Friday, June 17, 2011

Jablonski

 

Jablonski is sitting there on the couch with a bag of chips and two nickels that he found on the sidewalk this morning.  Crumbs are all over his shirt and an old NASCAR re-run is playing on the television.  He scratches his nuts and swats at a fly that tries to land on his nose.  He hasn’t worked in years.  The government sends him disability checks in the mail: checks that only arrive because of the doctor he’d paid a hundred bucks to for forging an injury report.  An unkempt mullet is sprawled out on his head, self-contained and mercifully short.  Nobody knows how he’s able to pay his bills and support his child on government checks alone, but he’s always laying there on the sofa, wondering when the next motor race will be shown on ESPN2.  He always wears the same tank-top- one that smells of fermented B.O. and oily snacks- but sometimes he changes his sweats from black to a striped 80s acid wash one.  Jablonski is one of those people who lives off the blood and sweat of others, content in his sterilized utopia of motorcycles and beach babe pin-ups. 

He gets up from the sofa to grab a can of soda.  The remote control falls on the floor, causing the channel to switch from ESPN2 to AMC on impact.  Grunting like a weightlifter doing a squat, he bends down to pick it up.  He notices that the batteries have fallen out and after he puts them back in, they no longer work.  Cabaret is the movie playing on AMC.  He can’t change the channel, so he throws the remote back on the couch and lunges off towards the kitchen to get some new batteries and the soda. 
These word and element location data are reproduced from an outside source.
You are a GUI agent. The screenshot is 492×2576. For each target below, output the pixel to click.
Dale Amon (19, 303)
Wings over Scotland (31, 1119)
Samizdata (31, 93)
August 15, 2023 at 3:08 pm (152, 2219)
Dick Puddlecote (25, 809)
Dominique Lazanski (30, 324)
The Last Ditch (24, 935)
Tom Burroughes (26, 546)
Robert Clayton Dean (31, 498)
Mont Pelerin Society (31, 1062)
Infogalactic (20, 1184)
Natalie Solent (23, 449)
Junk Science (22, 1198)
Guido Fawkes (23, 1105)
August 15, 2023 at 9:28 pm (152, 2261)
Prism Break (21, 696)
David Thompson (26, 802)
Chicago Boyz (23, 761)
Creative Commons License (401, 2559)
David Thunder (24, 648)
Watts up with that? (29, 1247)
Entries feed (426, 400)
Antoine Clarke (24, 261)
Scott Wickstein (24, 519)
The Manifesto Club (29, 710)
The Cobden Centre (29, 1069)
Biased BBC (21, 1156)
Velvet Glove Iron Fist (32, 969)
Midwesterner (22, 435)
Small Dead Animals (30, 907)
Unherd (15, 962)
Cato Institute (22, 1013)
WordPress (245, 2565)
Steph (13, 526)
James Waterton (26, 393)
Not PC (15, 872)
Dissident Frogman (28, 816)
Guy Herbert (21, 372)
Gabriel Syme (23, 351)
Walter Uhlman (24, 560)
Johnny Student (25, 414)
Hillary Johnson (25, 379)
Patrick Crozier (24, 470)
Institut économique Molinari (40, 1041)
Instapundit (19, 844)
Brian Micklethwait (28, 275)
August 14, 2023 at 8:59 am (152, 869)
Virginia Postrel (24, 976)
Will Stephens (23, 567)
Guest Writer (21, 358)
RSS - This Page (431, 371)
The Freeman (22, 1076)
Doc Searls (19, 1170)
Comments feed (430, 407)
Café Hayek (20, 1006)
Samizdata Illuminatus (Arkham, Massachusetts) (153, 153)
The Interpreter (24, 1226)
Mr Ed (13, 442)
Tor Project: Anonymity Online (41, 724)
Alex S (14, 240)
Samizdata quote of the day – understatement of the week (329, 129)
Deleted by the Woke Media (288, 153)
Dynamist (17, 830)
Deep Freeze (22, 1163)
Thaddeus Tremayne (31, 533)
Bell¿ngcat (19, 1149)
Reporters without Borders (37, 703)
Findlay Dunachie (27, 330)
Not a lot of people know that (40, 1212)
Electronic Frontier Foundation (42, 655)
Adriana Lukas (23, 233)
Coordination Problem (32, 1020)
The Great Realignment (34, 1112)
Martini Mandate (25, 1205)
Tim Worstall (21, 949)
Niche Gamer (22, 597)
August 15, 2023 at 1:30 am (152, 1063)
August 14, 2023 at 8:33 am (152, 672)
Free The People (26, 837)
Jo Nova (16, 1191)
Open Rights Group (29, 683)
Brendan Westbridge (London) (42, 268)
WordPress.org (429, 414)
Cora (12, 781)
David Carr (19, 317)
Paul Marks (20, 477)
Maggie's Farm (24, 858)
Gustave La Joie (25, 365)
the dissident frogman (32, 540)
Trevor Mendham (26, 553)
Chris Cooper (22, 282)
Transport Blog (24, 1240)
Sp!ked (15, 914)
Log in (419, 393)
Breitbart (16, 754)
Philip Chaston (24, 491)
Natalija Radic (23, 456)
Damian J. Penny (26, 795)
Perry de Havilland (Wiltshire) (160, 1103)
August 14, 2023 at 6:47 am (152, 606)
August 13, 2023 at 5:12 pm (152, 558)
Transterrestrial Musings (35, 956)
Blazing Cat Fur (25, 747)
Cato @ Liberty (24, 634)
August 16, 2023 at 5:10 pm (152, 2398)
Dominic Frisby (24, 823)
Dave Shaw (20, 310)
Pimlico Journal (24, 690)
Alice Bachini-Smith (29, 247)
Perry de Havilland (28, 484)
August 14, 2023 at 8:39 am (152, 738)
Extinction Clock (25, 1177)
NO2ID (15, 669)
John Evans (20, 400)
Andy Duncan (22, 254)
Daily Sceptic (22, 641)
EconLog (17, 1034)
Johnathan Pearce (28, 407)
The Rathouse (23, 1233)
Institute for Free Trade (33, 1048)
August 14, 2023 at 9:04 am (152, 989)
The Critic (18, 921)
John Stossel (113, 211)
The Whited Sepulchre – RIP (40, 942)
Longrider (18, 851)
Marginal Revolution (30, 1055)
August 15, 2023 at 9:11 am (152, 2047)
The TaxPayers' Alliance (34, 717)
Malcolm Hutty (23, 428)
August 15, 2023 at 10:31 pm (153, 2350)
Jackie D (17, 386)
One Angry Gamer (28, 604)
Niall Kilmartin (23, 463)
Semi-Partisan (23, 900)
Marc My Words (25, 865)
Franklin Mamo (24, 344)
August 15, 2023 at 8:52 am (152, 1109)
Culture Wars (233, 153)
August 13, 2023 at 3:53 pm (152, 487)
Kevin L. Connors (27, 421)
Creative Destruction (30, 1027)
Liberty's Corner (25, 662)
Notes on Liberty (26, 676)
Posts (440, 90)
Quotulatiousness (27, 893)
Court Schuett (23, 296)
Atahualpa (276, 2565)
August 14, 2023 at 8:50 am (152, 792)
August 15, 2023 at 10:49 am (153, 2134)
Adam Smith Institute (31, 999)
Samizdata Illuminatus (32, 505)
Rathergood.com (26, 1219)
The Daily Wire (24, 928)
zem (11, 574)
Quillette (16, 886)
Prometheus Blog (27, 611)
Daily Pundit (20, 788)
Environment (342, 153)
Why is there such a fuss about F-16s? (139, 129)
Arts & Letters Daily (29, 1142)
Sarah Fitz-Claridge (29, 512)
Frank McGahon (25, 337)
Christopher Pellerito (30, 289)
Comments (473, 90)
His son Carter is in the kitchen making a grilled omelet sandwich with cheese.  Carter was diagnosed with Asperger’s Syndrome after Jablonksi became concerned that he never came out of his room unless he felt obligated.  His family doctor checked off all the appropriate symptoms and now he takes Ritalin to make his social anxiety go away.  But what his father and doctor don’t realize is that Carter only isolates himself because he was never taught how to engage with others.  Being ignored by his father after all these years has made him impervious to the influence of outside opinions.  And whenever he does talk to him it’s always in this nasally, disinterested tone that makes it seems like he’s continents away when he’s really in the same room.  Sometimes there is a rise in Jablonski’s enthusiasm though, but that only tends to happen when Carter pisses him off for doing something negligent, like writing equations on the walls or leaving pornographic videos on the coffee table.  Carter may be young, but he’s already realized that his blunt expression and lack of a social life is the result of his father’s example; that because his father mopes around all day with that fat gut dragging him down; that because smiling is as rare for him as a woman that makes sense; that because his lethargic lifestyle has polluted his body with the nuggets of sloth, he has become like him in all the wrong ways.  Perhaps his lousy old man should be the one on Ritalin before he contaminates anyone else with his maggotry. 

Liza Minelli is singing at the top of her lungs in the other room.  Carter can’t stand it, nor can he stand being near his father, so he scurries off to his room with the food still on the grill.  Jablonski only has one battery left, instead of the required two.  He chucks it out the window and bangs his fist on the refrigerator.  Ambling into the family room, he reaches down to manually change the channel on the TeeVee set, when an unexpected flash of Liza’s panties makes him jerk away, throwing his back out for good.  He stumbles to the ground, unaware of the fact that all these years of inactivity have made his muscles as fragile as pea soup.  The smell of burnt cheese comes at him from the kitchen, taunting in its untimely rudeness.